The property boom of the 1980s was triggered by fundamental restructuring in the City institutions. This is well documented, and the market commentaries of the time suggest that the property industry finally twigged when the indicators went off of the scale in 1985. But it was an accident waiting to happen, The deal that led to Big Bang and the rest was struck in 1983. And that in turn was a consequence of the last Labour government dragging the Stock Exchange to the OFT in 1978.
But deregulation alone would never have been enough. Two other 1970s events were crucial. In 1975 the New York Stock Exchange was itself deregulated. Where New York leads London often follows. And at about the same time some Bright Young Things in California were perfecting the technologies that would eventually make electronic trading commercially feasible (it had been technologically possible for ages). But feasibility and a little peer pressure are still not enough. The blue touchpaper had been lit well before.
The reason London did eventually follow New York was that both cities were victims of the same force. Back in the mid 1950s the Bank of England began to encourage the growth of the Euromarkets. In 1960 there were just 73 foreign banks in London, but the Bank's efforts at protecting London's status began a steady increase, such that at one point there were more US banks on London than in New York.
The New York deregulation countered this. What had developed steadily since the late 1950s was competition between financial centres. Competition would lead to integration and pressure for change. From the moment the Bank sat back and left the Euromarkets in peace, things would never be the same. London would experience two quite unrelated booms, but the 1980s boom had already started.
So here I am, spending half my life castigating analysts for looking backwards to look forwards and I'm doing it myself. But there is a difference. What I have described have not been patterns. Certainly not property patterns. I could draw a host of graphs, but they would not be the usual property market indicators. By the time anything registers in them, its all done and dusted. I have tried to indicate the processes of competition and economic development that shape the property indicators. Because long term changes such as these are still out there. Disparate trends will intertwine, reinforce and accelerate.
Sooner or later they will unleash a whirlwind on some unsuspecting city or even country. Perhaps a boom. Perhaps a catastrophic collapse.
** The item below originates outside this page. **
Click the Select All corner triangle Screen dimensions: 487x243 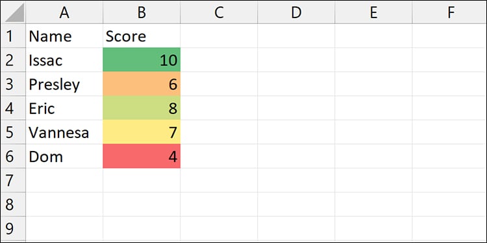(x=14, y=12)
If you want to see it coming let those high qualified analysts - economists, geographers, mathematicians, statisticians, even philosophers - off of the leash. Hand the tedious plotting of take-up and supply to Rent-A-Clerk. Let your research workers think and explore They are much more productive doing that anyway. If you don't, you will get caught on the hop again. Somewhere an accident is waiting to happen. So I repeat: When did the next property boom start?